Dreisbach (lost mooring)

Disused blast furnaces at Völklingen Hätte

TUESDAY 21 JUNE

As I was packing away the power cables and hosepipe ready for leaving Saarbrücken on Tuesday morning a German guy stopped by for a chat.  When he found out we were heading north he explained that the first part of the journey would be through industrial Saarland.  He was keen to talk about the rich industrial heritage as well as the countryside, in fact he was quite proud of the industry of the area.  Thinking about it later, we are just the same in the UK and are keen to protect our own rich industrial past too.

Thilo’s peniché where we spent Monday evening

We only had one lock to go down before reaching our destination for the day, Völklingen.  It would be the first of the larger 190-metre-long locks on the Saar and of course we were approaching it with some apprehension as we always do at the first large lock when we’re on a new river.  The apprehension was compounded because of the language barrier and when I radioed ahead there was a fairly long response, but I gathered we were being asked to wait a while.

Waiting at the lock

A work boat was unloading equipment onto the lock side and we had to wait for nearly half an hour before they’d finished and left the lock.  

Work boat finally leaving the lock

Once we were called in we tied up towards the back of the lock as I recalled the word hinter during the conversation with the lockie.  The lock had floating bollards which we are always pleased to see as they are the simplest device to use when descending large locks.  Nothing else happened and the gates didn’t start to close so we just sat there.  Then the lockie radioed us and it transpired that the lock had two sets of rear gates and he wanted us to tie up after the middle set as only half the lock was going to be used. 

I felt so embarrassed, but the guy was OK and used the international, ‘no problem’.  Using the middle gates must save a lot of water and time as they decrease the lock length from 190 to 120 metres; mind you that’s still an impressive size for a narrowboat. 

Waiting for the gates to open

The autobahn ran alongside us for much of the journey and, as expected from the conversation with the guy earlier in the morning, we passed quite a few factories, both old and modern.

Autobahn following the valley on the left

Arriving at Völklingen we found the long pontoon where we were planning to moor.  We pulled up and made ourselves secure and went off to check out the services available.

Practically empty pontoon

It transpired that the pontoon was gated and there seemed to be a strange process for obtaining a code to unlock the gate.  I called the phone number provided and before I could talk, something was said to me, and the phone was put down.

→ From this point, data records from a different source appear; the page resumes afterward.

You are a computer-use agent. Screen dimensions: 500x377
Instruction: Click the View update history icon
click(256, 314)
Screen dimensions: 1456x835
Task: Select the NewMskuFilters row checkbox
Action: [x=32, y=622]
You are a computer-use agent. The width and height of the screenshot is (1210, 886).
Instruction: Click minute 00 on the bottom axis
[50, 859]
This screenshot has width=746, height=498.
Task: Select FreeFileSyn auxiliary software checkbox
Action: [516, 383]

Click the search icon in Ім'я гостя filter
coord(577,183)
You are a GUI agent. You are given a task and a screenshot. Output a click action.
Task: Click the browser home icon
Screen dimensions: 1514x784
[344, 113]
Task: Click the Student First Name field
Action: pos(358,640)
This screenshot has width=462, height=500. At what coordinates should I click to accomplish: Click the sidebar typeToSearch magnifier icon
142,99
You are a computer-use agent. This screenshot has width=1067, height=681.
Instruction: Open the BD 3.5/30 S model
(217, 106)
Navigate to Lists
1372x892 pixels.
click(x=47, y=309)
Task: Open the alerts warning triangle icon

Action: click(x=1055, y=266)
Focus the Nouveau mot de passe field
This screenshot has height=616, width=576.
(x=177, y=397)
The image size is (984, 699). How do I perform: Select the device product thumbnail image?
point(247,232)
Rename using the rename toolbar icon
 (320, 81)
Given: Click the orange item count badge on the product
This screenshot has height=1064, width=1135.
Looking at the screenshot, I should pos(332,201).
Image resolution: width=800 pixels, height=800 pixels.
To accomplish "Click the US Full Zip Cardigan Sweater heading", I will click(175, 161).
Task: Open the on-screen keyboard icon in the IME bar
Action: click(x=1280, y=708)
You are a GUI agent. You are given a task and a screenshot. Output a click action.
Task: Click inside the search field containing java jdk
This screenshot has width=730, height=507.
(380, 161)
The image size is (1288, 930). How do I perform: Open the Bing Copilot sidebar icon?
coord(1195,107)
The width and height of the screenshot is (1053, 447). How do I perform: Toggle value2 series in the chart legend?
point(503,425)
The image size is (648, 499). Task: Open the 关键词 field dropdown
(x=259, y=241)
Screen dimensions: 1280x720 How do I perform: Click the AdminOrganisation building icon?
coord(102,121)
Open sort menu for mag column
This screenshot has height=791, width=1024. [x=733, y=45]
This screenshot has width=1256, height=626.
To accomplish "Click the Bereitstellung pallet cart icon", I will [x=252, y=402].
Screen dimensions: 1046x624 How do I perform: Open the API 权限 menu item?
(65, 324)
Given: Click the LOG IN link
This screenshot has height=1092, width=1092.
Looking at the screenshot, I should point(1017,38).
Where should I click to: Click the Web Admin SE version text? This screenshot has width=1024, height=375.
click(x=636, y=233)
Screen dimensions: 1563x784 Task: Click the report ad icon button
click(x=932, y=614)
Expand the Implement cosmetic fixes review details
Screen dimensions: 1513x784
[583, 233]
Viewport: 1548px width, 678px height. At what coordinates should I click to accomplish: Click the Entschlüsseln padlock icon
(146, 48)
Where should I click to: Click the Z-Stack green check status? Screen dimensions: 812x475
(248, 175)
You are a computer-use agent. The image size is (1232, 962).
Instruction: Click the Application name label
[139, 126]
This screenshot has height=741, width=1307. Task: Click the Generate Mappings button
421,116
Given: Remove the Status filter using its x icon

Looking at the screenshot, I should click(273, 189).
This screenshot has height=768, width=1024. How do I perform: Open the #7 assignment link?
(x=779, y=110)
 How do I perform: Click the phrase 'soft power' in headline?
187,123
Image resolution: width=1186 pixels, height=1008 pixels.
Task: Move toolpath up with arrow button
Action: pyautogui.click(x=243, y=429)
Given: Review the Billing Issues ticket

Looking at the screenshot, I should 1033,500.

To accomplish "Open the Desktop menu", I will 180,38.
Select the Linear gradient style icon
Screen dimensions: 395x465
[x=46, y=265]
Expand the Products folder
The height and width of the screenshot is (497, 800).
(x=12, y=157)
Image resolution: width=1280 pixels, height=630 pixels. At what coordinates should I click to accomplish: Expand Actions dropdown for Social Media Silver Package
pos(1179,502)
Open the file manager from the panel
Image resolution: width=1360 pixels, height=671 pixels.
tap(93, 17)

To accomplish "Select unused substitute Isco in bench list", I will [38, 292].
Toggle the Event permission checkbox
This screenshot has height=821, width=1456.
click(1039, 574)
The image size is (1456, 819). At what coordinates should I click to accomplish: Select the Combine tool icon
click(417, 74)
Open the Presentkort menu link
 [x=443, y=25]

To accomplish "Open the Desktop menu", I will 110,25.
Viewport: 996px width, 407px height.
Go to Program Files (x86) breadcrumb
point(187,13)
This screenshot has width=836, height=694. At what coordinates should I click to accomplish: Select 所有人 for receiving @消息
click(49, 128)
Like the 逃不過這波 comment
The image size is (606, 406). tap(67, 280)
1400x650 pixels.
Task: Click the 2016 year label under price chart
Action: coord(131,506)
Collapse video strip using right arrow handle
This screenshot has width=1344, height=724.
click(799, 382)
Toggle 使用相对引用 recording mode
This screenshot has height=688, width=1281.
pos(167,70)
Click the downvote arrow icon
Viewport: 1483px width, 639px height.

Being a bit bemused, we checked the gate again and it was now unlocked.  We really weren’t keen on going through in case it locked again so we packed up and moved over to a wall on the other side of the river.  It was a much better mooring as we were able to put most of the boat under a higher part of the wall and thus keep it in the shade.

In the shade of a high wall

The main reason for stopping at the town was to visit the world heritage site of the town’s iron and steel works, the Völklingen Hütte.  Because of our record of turning up to visit places on days they are closed, Karen had already checked the site was open on Tuesdays.  She’d also found out that the entry fee is waived for entry after 16:00 on Tuesdays so we made our way down to arrive dead on the dot of four!

The works were founded in 1873 by a guy called Julius Buch and it soon became one of Europe’s prominent iron and steel works.  In its heyday, 17,000 people worked on the 15-acre site operating the six blast furnaces as well as coke ovens, an iron-ore processing plant and sintering furnaces.  The works closed in 1986 and are being preserved as a living museum that also hosts concerts and art exhibitions.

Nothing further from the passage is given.